19.4.06

ensayo sobre el estornudo

Supón que es el aire que respiras, el mismo aliento de estos días de desconcierto.
Suponte capaz de alcanzar con tus pulmones todas las distancias de tu deseo; que te estiras y te encoges al calor de los atardeceres naranja, al del silencio bullicioso de una mañana en un puerto de pescadores. Supón que no hay nada más: Tu latido, tú, tu aire, tú, tu verdad, tú, un ritmo pausado, tú...

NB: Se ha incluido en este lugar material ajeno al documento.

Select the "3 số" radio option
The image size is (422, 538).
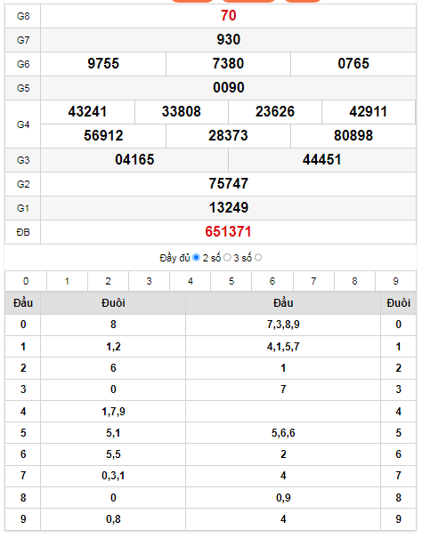click(258, 257)
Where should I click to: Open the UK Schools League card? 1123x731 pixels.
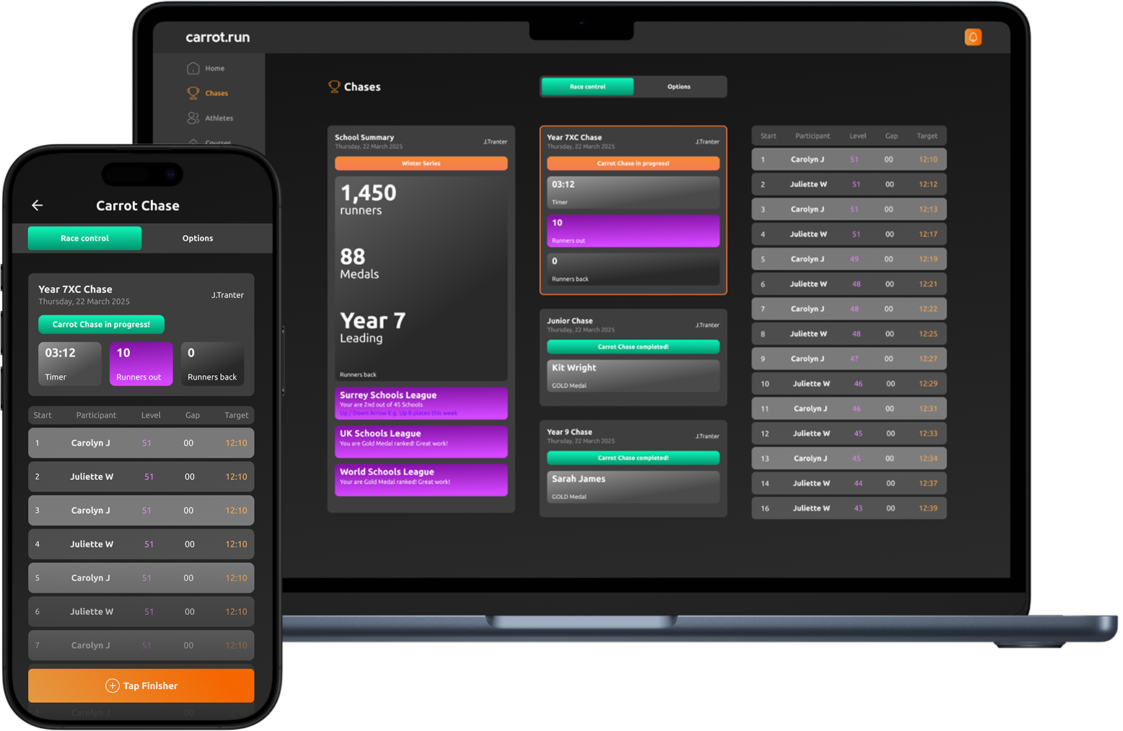pyautogui.click(x=421, y=442)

Cuantas veces has de preguntártelo mientras tanto, ya sabes, la razón última de esa piedrita incomodando tu andar dentro del zapato, de una pluma en la nariz, pero sobre todo, de este estornudo desproporcionado que escapa a tus brazos de par en par, a tus músculos contraídos, a tu mirada perdida de verdad durante una milésima de segundo que significa todo ahora, y nada después.

Supón que este cuento es un experimento científico. Que la respiración se entrecorta y surge de repente una inmensa y poderoso contracción que trepa a trompicones por tu nariz, que alcanza la base de tus párpados, que los cierras... y que la tempestad se desata apasionadamente desde tus pulmones y hasta el cielo de tu paladar...

Supón que después sientes que lo has hecho, que ha ocurrido, que no hubo remedio ni alerta, que no tuviste todo el tiempo del mundo para asimilarlo, que fue atrevido, inconsciente, casi animal... ¿Qué sientes? Supón que no lo sabes. Que no te enteras, que te explayas en mil y una contemplaciones de ti misma en un espejo que no soporta tus ojos, que no hay, de verdad, una razón, una respuesta.

Supón entonces que cualquier otro día sientes la misma inconfesable y pavorosa sensación. Estás a punto de comprimir de nuevo todos tus músculos, y te pican incluso los marcos de la nariz, y te has provisto de pañuelos verdes de menta, lima y esencias dispuestos a atrapar lo posible de lo innombrable. Suponte que en el último momento, y con esa misma inexplicable fuerza que te impulsó entonces a contraer tu cuerpo hasta el enanismo, lo contagias ahora de un sabor a ti misma, tan dulce y tan placentero que tu silueta entera se deshace en partículas de aquí y ahora que se abalanzan con locura hasta el rincón más frágil y supersticioso de tu alma.

Supón un después. Después del estornudo, que incluso en Bangkok, cuenta la leyenda que lo alcanzaron a escuchar a la hora del desayuno, y en Tahití a la hora de la siesta,...

...Después, aceptas, al fin, que tal impulso compulsivo no es más que tú en un yo que te desborda.

Relajas entonces tus trescientos millones de átomos y seiscientos millones de células madre, tus glóbulos de colores, los dedos de los pies, tu saliva, la mirada más verdosa que nunca, el antes y el después, el ellos, el nosotros, la que te escribe, el cuando lo lees, el tiempo aquel y la mujer de hoy. Dejas que sea.

Supón que te retiras, temblando, el pelo de la cara. Que contemplas el naufragio como un baño de espuma, como un océano de razones solo tuyas.

Entonces, y sólo entonces, tu corazón, el gran ausente en toda esta fantasía, se levantará despacio, apoyándose en el quicio de tu boca, y dirá las palabras justas que acallen todo tu Universo de estornudos, reducido ya a una pequeña línea indivisible que te recorre por dentro, que te enlaza de punta a punta, que se llama amor y que lleva y ha llevado, por siempre, el reflejo hondo de tu nombre.